The lines from the one containing "Viewport: 1024px width, 640px" to the end of the entries, both included, are what you need to transcribe exactly, without pictures and without anything else.

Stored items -
++++

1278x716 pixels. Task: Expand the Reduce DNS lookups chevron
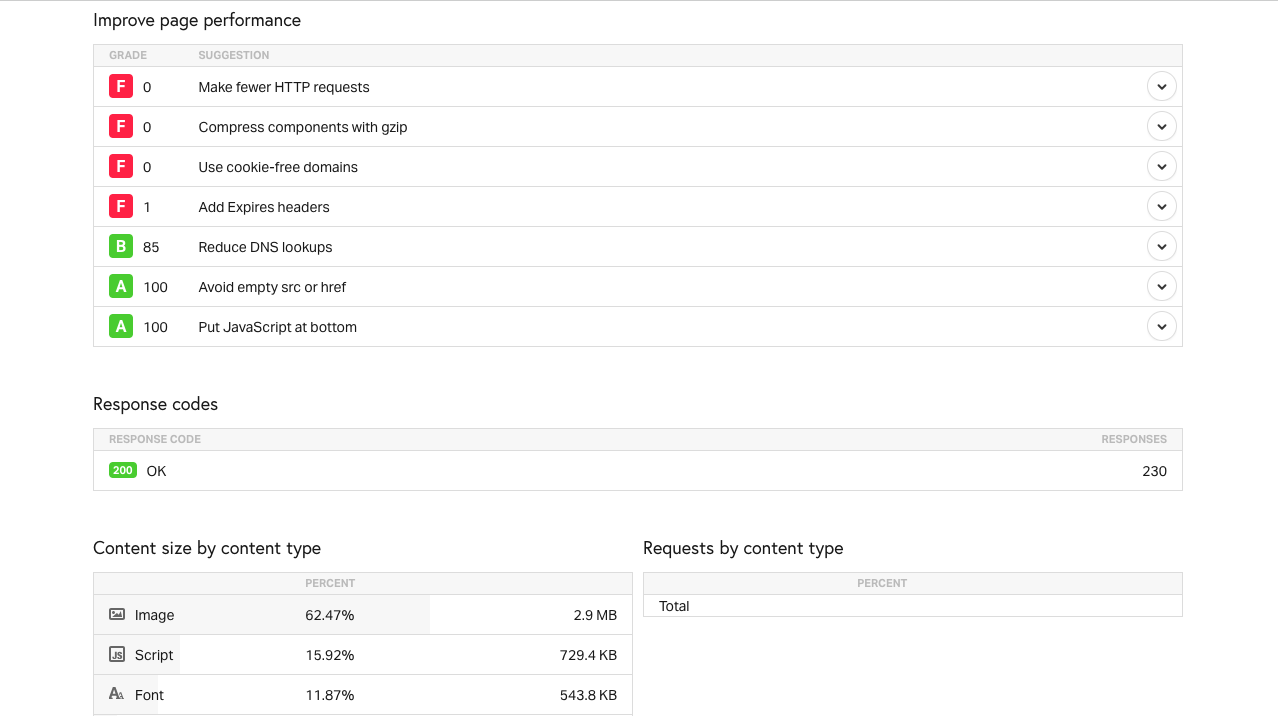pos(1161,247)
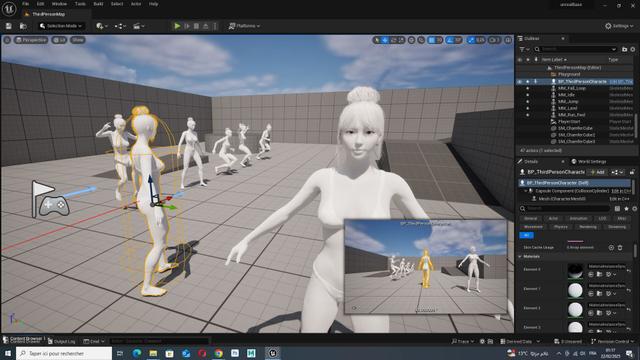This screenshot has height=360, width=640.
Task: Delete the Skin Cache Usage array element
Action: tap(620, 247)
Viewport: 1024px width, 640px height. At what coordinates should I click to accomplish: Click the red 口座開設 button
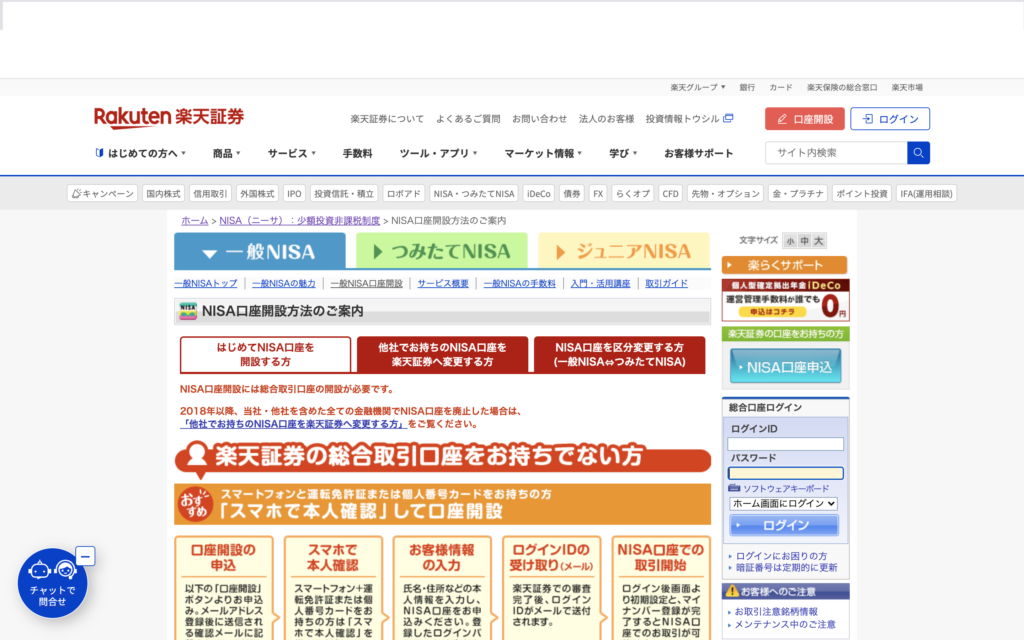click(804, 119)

++++

Expected output -
Viewport: 1024px width, 640px height. At what coordinates should I click to accomplish: Click the red 口座開設 button
click(804, 119)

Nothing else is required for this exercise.